**About this task**: Using the data below, return the stretch from the line that contains "This screenshot has width=1568, height=686." through the line that contains "Like the 999dd9", both included, exactly as it stands and nothing beyond it.

**Data**:

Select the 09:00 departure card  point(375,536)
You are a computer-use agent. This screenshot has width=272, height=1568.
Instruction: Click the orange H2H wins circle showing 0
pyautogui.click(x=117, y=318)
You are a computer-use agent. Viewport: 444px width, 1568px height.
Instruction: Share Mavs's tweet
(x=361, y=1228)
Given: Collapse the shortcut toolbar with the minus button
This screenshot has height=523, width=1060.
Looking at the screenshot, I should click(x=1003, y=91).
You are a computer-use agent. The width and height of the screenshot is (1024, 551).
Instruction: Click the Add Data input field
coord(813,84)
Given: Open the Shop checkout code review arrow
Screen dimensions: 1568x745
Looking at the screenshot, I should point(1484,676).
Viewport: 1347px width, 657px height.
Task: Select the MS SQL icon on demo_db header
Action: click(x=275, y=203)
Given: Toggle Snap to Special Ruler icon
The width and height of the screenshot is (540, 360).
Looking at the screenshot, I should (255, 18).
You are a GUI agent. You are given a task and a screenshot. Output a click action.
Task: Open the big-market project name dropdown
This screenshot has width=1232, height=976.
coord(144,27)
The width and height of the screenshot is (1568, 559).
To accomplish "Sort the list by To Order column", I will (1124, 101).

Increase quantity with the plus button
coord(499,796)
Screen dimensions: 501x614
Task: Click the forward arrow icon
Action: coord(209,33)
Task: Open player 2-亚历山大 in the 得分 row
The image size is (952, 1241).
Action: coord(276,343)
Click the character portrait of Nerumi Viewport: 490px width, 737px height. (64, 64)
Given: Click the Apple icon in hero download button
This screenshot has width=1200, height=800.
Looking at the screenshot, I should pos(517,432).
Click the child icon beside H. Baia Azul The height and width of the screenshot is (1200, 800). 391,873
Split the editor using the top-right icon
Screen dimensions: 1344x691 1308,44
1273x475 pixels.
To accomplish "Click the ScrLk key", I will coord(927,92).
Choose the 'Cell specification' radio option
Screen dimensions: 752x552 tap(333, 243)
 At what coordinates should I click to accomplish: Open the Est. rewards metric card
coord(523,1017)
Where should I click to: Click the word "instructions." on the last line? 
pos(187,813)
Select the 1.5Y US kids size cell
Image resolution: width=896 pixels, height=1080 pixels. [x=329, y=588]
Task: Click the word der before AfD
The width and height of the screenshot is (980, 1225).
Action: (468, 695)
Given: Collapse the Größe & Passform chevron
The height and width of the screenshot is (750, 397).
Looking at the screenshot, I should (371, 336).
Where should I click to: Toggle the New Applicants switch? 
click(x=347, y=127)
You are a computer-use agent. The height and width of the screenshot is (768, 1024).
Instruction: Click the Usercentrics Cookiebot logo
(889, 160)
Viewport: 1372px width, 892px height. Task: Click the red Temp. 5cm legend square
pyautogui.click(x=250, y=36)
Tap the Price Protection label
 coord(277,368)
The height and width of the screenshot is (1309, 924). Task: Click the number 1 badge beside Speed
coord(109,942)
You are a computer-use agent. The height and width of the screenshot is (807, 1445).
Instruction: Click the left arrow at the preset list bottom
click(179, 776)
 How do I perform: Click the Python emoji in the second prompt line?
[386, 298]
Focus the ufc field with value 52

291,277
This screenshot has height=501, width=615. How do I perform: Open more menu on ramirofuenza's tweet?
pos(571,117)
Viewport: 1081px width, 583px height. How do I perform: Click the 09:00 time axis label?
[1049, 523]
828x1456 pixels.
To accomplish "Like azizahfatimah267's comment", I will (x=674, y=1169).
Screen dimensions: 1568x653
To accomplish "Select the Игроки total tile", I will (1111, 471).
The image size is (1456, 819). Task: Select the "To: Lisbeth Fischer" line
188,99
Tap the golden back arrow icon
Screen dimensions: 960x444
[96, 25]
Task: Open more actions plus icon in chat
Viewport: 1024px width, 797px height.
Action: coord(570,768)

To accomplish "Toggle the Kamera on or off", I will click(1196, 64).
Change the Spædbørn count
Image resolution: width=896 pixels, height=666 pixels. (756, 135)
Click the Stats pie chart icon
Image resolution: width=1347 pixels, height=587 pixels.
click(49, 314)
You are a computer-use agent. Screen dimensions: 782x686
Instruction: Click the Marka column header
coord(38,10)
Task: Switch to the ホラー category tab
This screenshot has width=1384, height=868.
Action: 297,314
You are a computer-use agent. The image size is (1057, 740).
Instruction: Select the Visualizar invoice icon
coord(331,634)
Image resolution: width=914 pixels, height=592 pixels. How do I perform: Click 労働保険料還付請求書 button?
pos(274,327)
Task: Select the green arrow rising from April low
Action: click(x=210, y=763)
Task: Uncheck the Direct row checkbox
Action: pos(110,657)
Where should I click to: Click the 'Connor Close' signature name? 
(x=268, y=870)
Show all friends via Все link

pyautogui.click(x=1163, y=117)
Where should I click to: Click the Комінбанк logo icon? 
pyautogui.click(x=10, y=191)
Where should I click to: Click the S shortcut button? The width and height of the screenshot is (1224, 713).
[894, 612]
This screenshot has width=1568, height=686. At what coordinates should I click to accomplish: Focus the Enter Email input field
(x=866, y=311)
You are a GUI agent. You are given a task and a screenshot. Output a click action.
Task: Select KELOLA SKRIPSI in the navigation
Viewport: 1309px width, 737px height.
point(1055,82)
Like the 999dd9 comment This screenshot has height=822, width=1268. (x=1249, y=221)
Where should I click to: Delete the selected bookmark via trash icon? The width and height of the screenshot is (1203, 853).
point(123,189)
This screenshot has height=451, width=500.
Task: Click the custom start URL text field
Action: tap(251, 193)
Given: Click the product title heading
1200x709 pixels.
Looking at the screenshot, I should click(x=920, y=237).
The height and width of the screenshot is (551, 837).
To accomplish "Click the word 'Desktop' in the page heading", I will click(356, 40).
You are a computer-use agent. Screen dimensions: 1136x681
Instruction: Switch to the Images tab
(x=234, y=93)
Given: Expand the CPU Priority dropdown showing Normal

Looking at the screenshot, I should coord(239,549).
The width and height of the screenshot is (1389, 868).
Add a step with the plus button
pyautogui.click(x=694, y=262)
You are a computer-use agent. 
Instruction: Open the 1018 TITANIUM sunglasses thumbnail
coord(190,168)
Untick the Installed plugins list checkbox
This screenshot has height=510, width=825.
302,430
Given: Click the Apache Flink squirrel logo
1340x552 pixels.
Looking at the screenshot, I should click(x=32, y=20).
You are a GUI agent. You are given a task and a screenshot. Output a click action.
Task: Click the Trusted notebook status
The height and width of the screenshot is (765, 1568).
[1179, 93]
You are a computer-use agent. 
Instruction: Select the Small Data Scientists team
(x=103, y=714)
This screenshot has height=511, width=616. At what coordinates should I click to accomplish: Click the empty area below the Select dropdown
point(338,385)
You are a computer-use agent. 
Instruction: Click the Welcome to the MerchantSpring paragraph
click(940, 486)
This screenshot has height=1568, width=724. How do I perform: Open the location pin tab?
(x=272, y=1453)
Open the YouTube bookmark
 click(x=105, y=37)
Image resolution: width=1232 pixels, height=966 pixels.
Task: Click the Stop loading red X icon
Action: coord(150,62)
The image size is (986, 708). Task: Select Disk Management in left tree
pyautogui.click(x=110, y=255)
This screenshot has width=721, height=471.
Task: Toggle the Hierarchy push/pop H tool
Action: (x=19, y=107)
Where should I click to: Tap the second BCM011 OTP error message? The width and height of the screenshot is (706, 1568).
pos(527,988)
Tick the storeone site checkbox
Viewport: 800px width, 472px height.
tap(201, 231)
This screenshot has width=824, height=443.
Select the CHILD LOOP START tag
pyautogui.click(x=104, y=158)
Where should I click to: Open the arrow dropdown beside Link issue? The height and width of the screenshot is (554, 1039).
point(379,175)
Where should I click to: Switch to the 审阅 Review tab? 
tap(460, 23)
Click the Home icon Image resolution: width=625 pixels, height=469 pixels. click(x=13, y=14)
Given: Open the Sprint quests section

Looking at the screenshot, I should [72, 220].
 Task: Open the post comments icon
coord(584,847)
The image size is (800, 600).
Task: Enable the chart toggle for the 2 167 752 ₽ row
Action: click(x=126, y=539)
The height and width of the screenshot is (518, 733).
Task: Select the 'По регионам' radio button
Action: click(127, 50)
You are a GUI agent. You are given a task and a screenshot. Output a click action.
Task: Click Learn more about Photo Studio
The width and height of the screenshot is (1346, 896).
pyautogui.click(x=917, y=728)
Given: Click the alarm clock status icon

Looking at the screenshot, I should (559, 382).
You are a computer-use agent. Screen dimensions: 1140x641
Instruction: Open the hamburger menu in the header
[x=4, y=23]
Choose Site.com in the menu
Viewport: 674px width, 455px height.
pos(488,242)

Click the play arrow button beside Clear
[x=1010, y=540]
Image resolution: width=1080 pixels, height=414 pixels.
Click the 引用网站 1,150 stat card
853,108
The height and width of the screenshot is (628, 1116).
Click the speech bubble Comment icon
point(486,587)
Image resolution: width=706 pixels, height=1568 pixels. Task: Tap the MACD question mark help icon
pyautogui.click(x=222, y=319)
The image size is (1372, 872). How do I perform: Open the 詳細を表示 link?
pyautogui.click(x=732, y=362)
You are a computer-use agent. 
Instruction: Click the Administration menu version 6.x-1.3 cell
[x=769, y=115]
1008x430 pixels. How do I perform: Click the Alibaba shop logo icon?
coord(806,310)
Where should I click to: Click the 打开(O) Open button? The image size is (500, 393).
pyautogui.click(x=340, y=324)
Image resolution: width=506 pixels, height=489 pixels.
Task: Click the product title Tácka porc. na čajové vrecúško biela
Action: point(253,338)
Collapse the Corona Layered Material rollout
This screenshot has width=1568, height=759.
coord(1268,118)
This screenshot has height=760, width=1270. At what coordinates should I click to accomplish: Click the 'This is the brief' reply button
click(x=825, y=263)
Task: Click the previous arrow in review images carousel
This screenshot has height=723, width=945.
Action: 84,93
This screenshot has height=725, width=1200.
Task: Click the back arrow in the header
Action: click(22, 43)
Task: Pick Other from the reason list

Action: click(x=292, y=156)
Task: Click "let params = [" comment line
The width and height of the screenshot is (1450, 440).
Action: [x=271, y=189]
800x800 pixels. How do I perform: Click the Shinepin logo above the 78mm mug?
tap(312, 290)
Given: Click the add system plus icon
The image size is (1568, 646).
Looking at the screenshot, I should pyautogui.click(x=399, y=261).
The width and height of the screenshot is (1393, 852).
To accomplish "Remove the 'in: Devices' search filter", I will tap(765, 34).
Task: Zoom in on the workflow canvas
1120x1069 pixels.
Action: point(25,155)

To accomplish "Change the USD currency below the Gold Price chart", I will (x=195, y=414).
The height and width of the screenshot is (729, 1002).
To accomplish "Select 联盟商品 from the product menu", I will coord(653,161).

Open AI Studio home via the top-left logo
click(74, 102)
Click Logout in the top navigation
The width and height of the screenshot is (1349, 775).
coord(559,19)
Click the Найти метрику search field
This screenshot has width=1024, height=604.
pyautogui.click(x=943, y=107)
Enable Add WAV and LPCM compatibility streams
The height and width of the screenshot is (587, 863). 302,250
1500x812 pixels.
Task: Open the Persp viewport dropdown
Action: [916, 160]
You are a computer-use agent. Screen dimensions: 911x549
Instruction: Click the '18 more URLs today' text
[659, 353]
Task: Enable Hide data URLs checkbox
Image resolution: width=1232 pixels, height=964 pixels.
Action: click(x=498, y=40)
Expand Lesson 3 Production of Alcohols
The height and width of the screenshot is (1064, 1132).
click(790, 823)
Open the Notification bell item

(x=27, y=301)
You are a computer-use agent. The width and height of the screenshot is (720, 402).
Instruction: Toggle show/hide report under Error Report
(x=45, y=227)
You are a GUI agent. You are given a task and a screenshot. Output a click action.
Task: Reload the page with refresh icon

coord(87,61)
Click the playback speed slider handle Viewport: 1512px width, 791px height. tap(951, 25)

**Solution to this task**:
This screenshot has width=1568, height=686. At what coordinates should I click to accomplish: Focus the Enter Email input field
(x=866, y=311)
You are a GUI agent. You are given a task and a screenshot. Output a click action.
Task: Select KELOLA SKRIPSI in the navigation
Viewport: 1309px width, 737px height.
point(1055,82)
Like the 999dd9 comment This screenshot has height=822, width=1268. (x=1249, y=221)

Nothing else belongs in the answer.